Doing a little light reading this morning.

A sentence read: "We are still talking about him 200 years after he died."

That hit me strangely for some reason.

When I die I will be in the memories of lots of people. For a while.

Some will think "I loved Joe. My heart is broken."

Some will think: "Joe was a good friend. We had some laughs. I miss him already."

Some will think: "I am so glad that son of a bitch is dead. It's about time. He contributed nothing to this world, and was a complete waste of space and any time I was forced to spend with him."

But in 200 years? There will be absolutely no footprint. It will be as if I never existed. How strange is that? No one will know anything about me, no one will be looking me up, I will not be in anyone's thoughts or memories.

Unless Jackson comes through. I'm giving him a minimum of 100 years. So theoretically I could exist until 2124. Probably longer. In Jackson's world he will probably live for 150 years. So maybe I make it to 2174. And if he has kids............................, but I'm not sure about the impact of that. I would be their great-grandfather. I have no clue who my great-grandfather was.

I hope Jackson keeps things rolling for 500 years. But even if he does, at some point I will disappear. I will just fucking disappear like a puff of smoke.

When you die you are gone. That in itself is so strange.
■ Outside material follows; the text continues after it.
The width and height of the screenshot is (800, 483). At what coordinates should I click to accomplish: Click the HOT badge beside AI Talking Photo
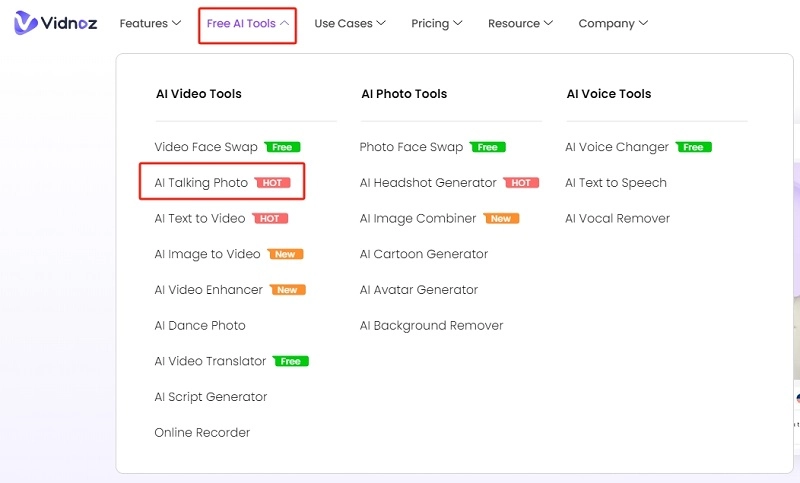[x=271, y=183]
We have all lost loved ones. One day they are here, the next day they are gone and you will never see them again. Just like that.

Memories persist. For a while. But they become smoky, then a footnote, and ultimately not even that.

It's tough enough to think about me being dead. But recognizing that all traces of my life will eventually disappear, leaving absolutely nothing where I once was, kind of bothers me.

Maybe that's why serial killers do their thing.